最近遇到几个项目被MySQL的utf8编码坑,想起之前编码问题被坑的惨痛教训,记录一下,警示自己。
曾几何时,每次建库都选utf8,觉得自己比那些用乱七八糟编码的人不知道酷到哪里去了。直到好多年前的某次课程设计做项目的时候,愉快的建了个用户表:
CREATE TABLE `test_user` (
`id` int(11) unsigned NOT NULL AUTO_INCREMENT,
`name` varchar(32) DEFAULT NULL,
PRIMARY KEY (`id`)
) ENGINE=InnoDB DEFAULT CHARSET=utf8;
然后愉快的新增用户:INSERT INTO test_user(name) VALUES("我是"),接着愉快的反思人生:
Incorrect string value: '\xF0\x9F\x98\x81' for column 'name' at row 1
我是谁?我来自哪里?我在干嘛?难道是我代码里面的字符集用错了?不对啊我所有地方都用的utf8啊……
# MySQL的UTF8编码是什么?
首先来看官方文档:
The character set named utf8 uses a maximum of three bytes per character and contains only BMP characters. The utf8mb4 character set uses a maximum of four bytes per character supports supplementary characters:
For a BMP character, utf8 and utf8mb4 have identical storage characteristics: same code values, same encoding, same length.
For a supplementary character, utf8 cannot store the character at all, whereas utf8mb4 requires four bytes to store it. Because utf8 cannot store the character at all, you have no supplementary characters in utf8 columns and need not worry about converting characters or losing data when upgrading utf8 data from older versions of MySQL.
我们再看看维基百科对UTF8编码的解释:
UTF-8 is a variable width character encoding capable of encoding all 1,112,064 valid code points in Unicode using one to four 8-bit bytes.
可以看出,MySQL中的utf8实质上不是标准的UTF8。MySQL中,utf8对每个字符最多使用三个字节来表示,所以一些emoji甚至是一些生僻汉字就存不下来了,比如“

**任务说明**
请根据这段关于MySQL utf8编码的节选回答：
(a) 作者创建用户表时，将默认字符集设为什么？
(b) 据所引官方文档，名为utf8的字符集每个字符最多使用几个字节？
(c) 据所引维基百科解释，UTF-8能够编码Unicode中多少个有效码位？
所附材料与作答无关，无需参阅。

**所附材料**
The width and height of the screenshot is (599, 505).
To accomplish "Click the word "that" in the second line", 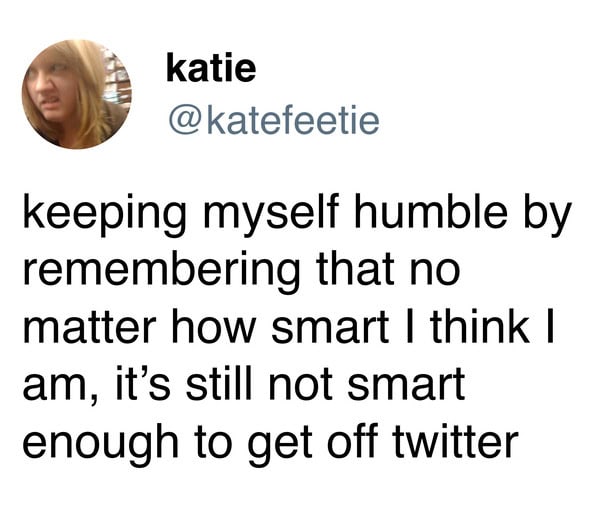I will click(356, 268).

==

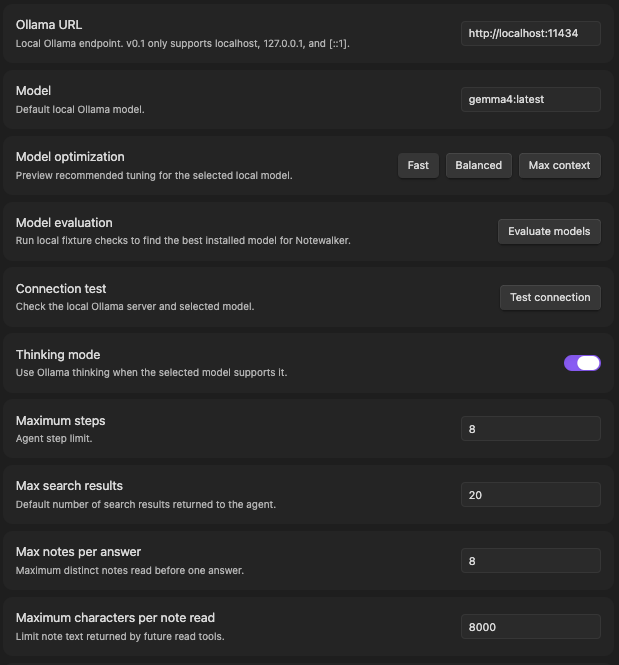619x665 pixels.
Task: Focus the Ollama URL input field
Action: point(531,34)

* * *

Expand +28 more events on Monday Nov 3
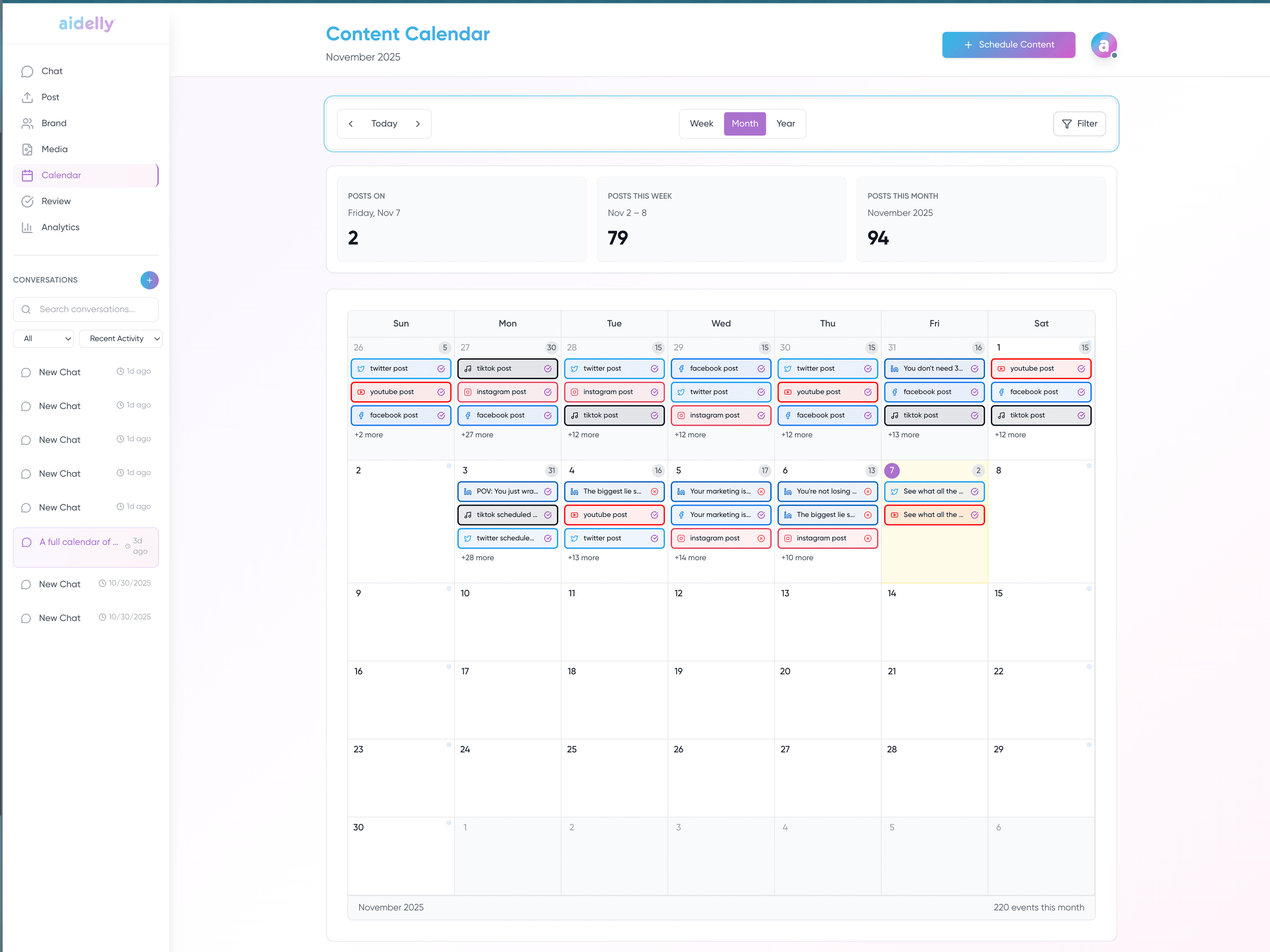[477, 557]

**参考解答**
(a) utf8。
(b) 三个字节。
(c) 1,112,064个。